• **Data entries**:
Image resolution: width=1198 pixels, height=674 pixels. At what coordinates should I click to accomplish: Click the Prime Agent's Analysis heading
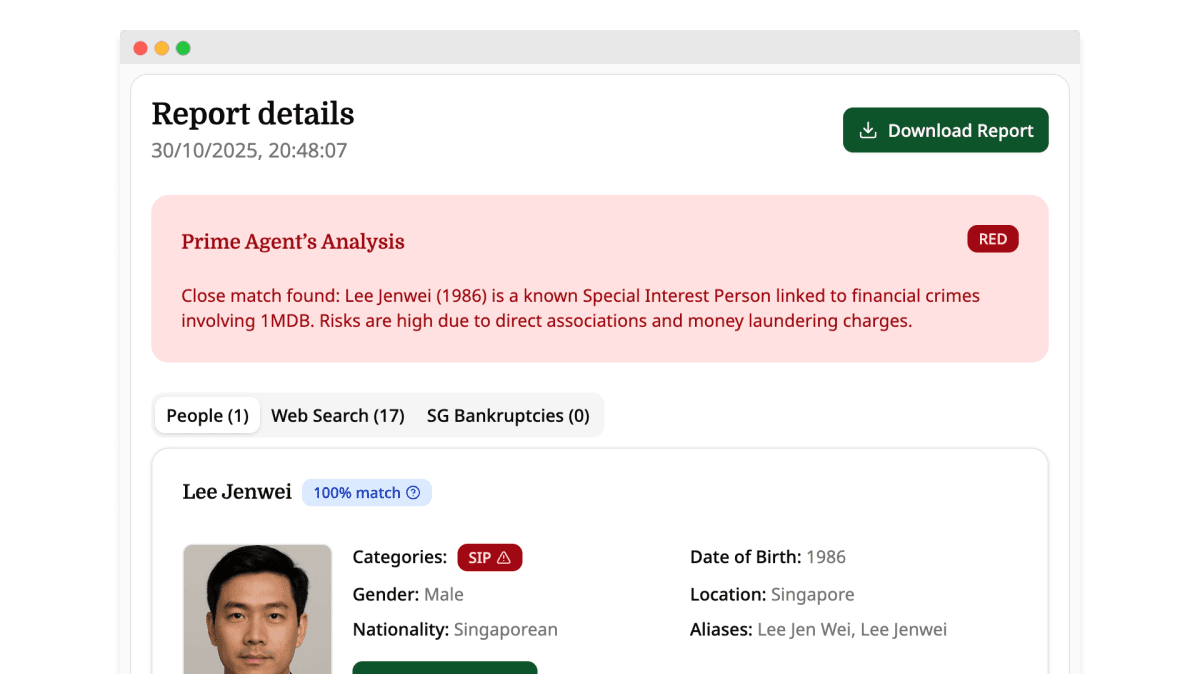(293, 242)
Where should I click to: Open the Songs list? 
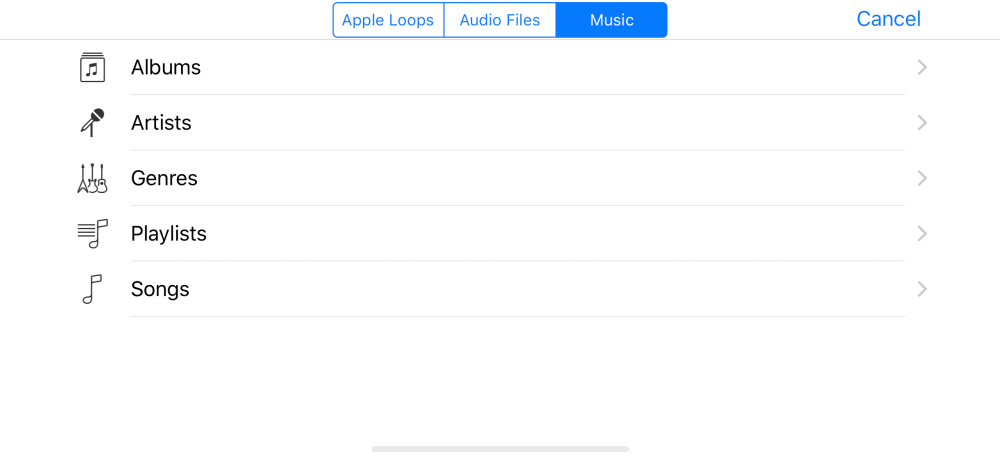(500, 289)
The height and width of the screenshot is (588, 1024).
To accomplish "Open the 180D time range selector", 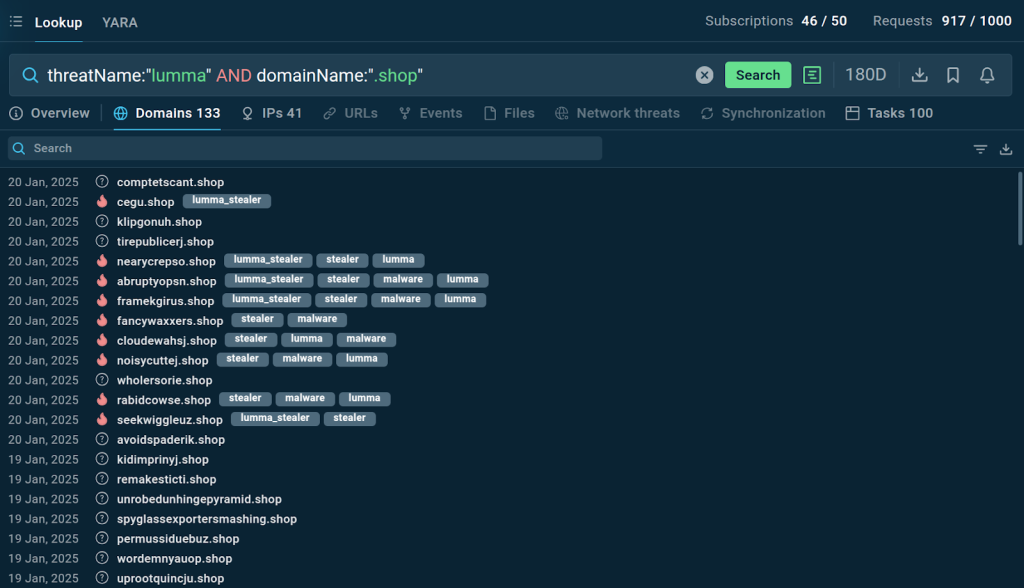I will click(x=865, y=75).
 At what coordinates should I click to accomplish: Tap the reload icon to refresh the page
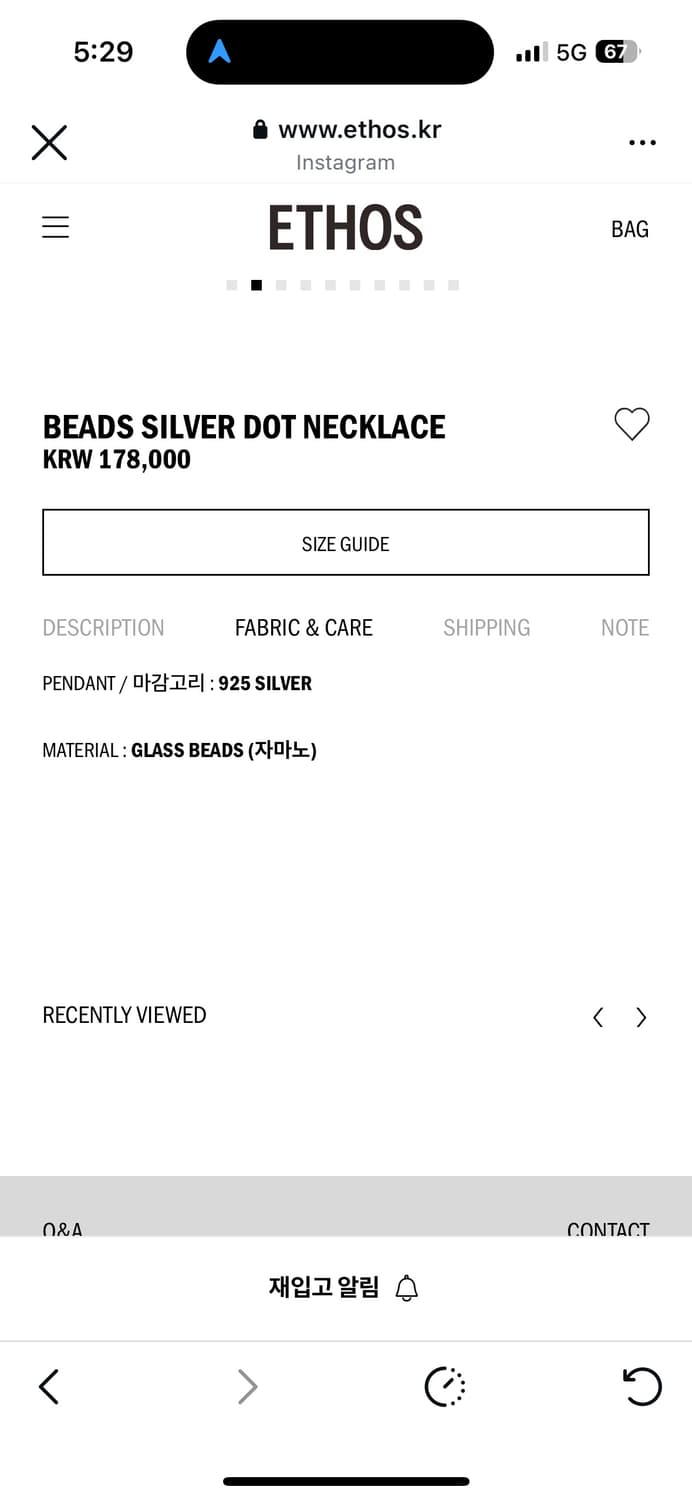pos(643,1387)

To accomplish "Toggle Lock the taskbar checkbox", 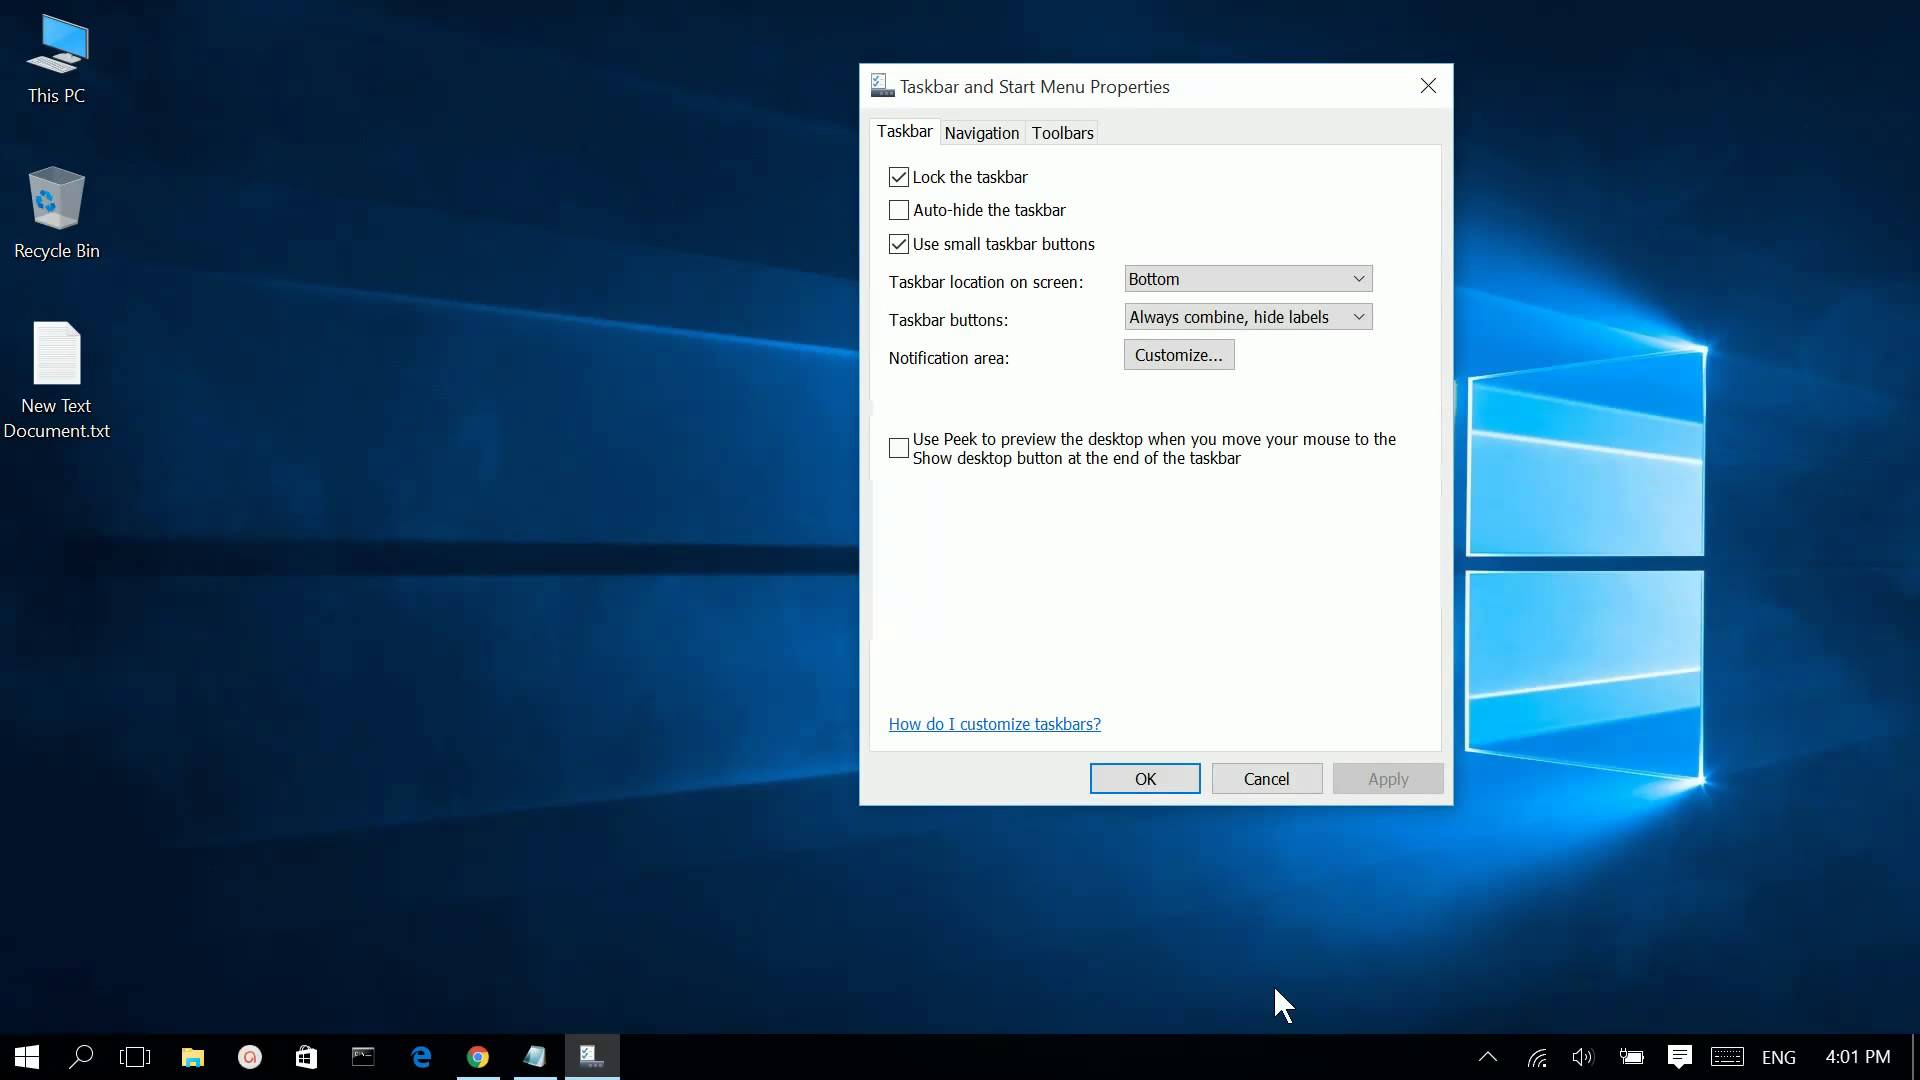I will (x=897, y=175).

• **Exercise prompt**: Return every line of the listing above that contains the string "height", treating uppercase and lowercase letters as different.

• **Response for this exercise**:
Image resolution: width=1198 pixels, height=674 pixels. At what coordinates should I click to accomplish: Click the Prime Agent's Analysis heading
The height and width of the screenshot is (588, 1024).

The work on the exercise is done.